TASK PROMPT: Count the lines of the records below that contain the string "Viewport", with case counting. Give only the number.

ENTRIES PROVIDED:
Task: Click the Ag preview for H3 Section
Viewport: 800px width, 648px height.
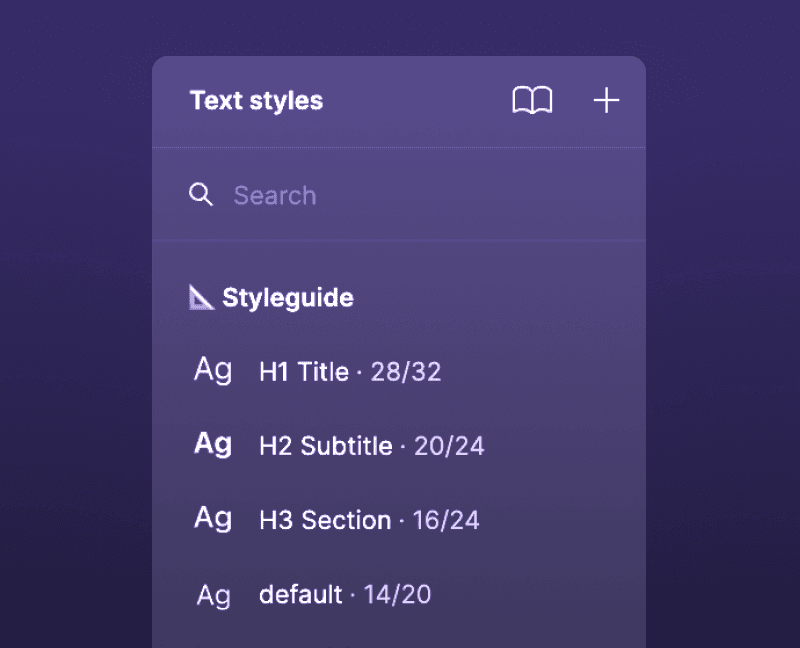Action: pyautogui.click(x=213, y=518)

* * *

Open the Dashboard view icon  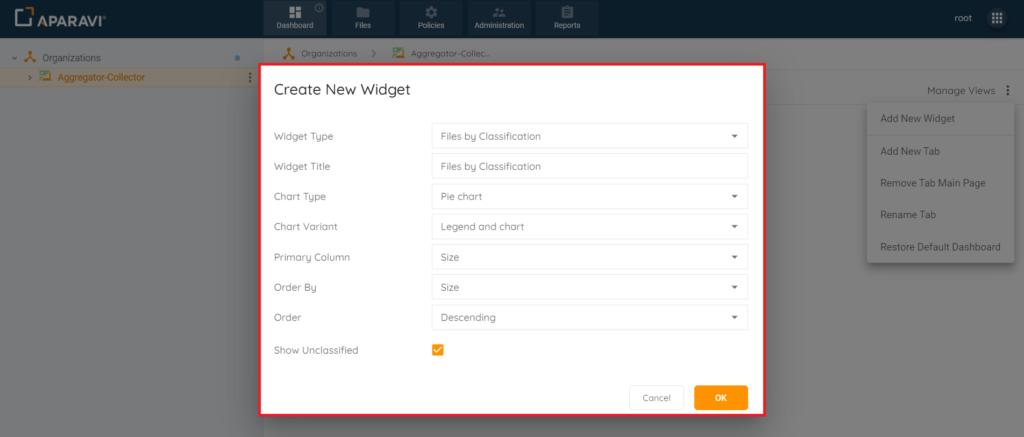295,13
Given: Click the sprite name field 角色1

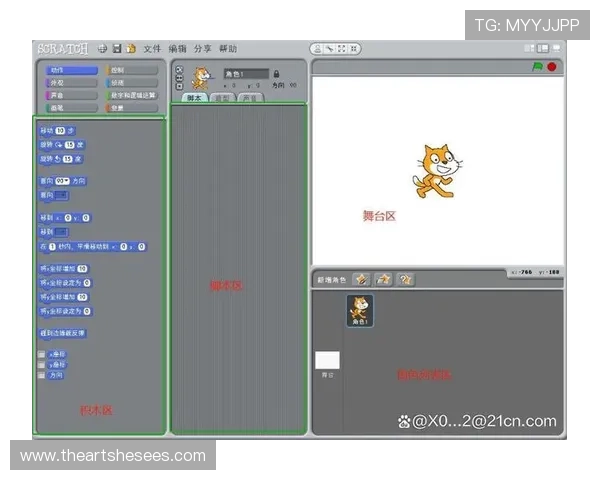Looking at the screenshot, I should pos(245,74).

* * *

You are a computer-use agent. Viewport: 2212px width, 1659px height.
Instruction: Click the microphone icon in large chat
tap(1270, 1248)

REPLY: 2